Enquanto o Parque das Nações passou a ser um dos mais importantes bairros das classes abastadas de Lisboa - ao combinar a habitação de qualidade com a proximidade ao rio -, o empreendimento do Braço de Prata, apelidado de Prata Riverside Village, sobe a um novo patamar. Com a assinatura do arquiteto de obras como a The Shard em Londres e o Centre Pompidou em Paris, fornece o passaporte desta nova Lisboa, virada para um público estrangeiro interessado em investir e viver em Portugal. Mais ou menos ao mesmo tempo que o projeto do Cais da Matinha entra em fase de consulta pública, a ideia de criar uma piscina nesta zona do Tejo chega aos jornais. Numa cidade em que a degradação e a inacessibilidade são cada vez mais marcantes para o cidadão comum, uma ilha da elite internacional consolida-se na zona oriental da capital portuguesa.
Os terrenos fizeram parte do património do Banco Espírito Santo (BES) conduzido por Ricardo Salgado, e antes estiveram nas mãos de Luís Filipe Vieira, hoje ex-Presidente do Sport Lisboa Benfica, que os batizou como “o melhor património imobiliário de Lisboa”. Apesar deste imobiliário ter estado à margem do que se tem passado no país, serve-nos de janela para entender a economia-política portuguesa ao longo de três décadas.
NOVA LISBOA, VELHOS TERRENOS
Tornou-se um lugar comum afirmar que Portugal é um país incapaz de mobilizar grandes investimentos internamente, necessitando de fundos externos. Histórias como a do BES e do empreendimento do Cais da Matinha dão-nos pistas para melhor entender este diagnóstico. Os terrenos foram comprados em 2001 por Vieira, ainda em vias de se tornar presidente do Sport Lisboa e Benfica, com dinheiro emprestado pelo BES. Em 2012, tal como boa parte do país, Vieira enfrentava problemas financeiros e o BES apressado em reaver o seu dinheiro toma conta do ativo. Em 2014, dos escombros do BES, surge o Novo Banco, que herda os queridos terrenos, vendendo-os em 2019.
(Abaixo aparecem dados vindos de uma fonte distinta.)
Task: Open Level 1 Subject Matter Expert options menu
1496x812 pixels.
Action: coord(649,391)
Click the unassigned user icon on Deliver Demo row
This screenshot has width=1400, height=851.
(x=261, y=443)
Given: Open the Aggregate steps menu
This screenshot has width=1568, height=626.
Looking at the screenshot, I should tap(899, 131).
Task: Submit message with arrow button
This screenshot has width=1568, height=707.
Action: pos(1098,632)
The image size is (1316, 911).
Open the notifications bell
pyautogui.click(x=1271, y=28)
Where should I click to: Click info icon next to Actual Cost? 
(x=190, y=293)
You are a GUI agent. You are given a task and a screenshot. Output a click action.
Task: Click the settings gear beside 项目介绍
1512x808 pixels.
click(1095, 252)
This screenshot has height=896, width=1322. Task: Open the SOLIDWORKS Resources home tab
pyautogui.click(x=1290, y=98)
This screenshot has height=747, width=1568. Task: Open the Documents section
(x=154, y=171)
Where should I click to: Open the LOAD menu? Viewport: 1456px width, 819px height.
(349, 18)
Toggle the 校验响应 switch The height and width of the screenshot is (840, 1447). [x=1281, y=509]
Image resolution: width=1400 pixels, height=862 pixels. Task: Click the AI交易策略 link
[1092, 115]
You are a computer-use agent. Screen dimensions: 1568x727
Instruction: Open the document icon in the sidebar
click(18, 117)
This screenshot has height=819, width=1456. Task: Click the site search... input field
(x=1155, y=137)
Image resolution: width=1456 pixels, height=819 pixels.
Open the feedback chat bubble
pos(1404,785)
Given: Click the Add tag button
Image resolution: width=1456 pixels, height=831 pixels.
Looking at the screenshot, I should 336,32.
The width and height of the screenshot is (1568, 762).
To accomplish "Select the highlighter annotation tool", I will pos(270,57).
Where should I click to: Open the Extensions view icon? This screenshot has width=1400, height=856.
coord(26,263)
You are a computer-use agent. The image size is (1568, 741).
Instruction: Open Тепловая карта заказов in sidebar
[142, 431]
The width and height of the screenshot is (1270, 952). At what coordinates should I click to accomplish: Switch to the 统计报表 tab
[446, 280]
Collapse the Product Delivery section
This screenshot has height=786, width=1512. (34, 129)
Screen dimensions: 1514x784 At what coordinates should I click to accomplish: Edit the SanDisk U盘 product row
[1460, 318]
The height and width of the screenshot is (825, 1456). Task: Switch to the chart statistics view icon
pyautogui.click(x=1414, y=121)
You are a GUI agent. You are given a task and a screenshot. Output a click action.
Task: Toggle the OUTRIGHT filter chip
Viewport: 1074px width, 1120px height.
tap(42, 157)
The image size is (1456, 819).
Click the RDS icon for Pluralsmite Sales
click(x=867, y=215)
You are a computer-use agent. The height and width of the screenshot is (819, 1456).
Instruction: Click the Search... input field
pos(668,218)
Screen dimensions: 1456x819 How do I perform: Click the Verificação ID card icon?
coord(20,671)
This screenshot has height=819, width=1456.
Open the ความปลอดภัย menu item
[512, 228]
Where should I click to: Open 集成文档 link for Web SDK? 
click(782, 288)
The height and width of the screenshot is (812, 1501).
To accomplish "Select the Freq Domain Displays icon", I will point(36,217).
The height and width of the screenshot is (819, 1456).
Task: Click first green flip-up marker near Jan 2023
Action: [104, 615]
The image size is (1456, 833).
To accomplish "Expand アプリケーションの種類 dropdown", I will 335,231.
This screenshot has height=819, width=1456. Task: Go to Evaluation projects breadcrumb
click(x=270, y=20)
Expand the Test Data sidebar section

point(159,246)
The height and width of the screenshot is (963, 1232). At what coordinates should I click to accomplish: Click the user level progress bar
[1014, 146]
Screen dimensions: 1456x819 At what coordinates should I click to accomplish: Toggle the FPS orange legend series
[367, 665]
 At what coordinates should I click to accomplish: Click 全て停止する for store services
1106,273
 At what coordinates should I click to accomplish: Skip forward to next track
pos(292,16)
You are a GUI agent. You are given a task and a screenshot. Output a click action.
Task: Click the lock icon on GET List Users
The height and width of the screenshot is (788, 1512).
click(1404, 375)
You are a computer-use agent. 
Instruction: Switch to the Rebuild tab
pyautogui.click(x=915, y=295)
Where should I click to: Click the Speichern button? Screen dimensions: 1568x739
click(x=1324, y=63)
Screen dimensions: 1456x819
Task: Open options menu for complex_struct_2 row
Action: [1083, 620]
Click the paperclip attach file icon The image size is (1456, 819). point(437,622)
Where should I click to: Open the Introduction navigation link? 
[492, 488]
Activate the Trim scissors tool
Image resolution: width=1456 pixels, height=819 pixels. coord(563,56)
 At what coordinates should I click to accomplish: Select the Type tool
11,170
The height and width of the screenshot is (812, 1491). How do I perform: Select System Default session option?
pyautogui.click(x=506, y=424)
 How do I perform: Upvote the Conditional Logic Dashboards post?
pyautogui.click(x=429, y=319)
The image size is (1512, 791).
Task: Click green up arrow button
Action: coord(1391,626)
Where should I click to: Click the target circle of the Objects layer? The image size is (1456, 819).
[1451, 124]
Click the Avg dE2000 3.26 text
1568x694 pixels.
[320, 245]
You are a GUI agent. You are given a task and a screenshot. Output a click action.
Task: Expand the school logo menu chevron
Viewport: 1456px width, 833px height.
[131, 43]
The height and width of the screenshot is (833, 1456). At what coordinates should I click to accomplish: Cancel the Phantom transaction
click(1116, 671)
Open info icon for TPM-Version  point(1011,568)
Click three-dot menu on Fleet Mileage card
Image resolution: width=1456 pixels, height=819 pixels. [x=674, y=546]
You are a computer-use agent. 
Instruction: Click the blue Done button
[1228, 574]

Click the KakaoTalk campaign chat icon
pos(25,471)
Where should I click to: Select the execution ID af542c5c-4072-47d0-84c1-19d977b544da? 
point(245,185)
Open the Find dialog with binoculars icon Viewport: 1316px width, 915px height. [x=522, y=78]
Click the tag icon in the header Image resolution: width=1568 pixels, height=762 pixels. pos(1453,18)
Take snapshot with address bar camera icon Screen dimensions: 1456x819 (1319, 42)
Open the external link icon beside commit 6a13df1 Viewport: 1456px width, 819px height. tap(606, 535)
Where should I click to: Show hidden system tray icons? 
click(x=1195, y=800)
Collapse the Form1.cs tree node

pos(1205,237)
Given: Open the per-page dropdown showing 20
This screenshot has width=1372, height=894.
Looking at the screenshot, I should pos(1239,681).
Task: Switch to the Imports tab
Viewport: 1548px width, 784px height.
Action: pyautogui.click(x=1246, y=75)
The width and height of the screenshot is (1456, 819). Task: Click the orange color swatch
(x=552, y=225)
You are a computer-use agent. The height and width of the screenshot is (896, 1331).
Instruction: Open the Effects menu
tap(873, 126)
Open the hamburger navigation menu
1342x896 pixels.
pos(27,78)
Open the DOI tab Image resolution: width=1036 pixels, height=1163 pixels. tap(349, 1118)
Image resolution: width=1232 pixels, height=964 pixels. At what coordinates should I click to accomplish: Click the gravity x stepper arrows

O que cimenta o empreendimento como uma história portuguesa, e bem atual, é o beneficiário final - após intervenções estatais - ser aVIC Properties. Este grupo, que tem o Prata Riverside Village e um outro empreendimento na Comporta (zona de excelência entregue a à elite internacional), é gerido por portugueses mas detido por capitais estrangeiros. Em 2023, passou de proprietários alemães para um trio de empresas com sedes em Londres e em Nova Iorque.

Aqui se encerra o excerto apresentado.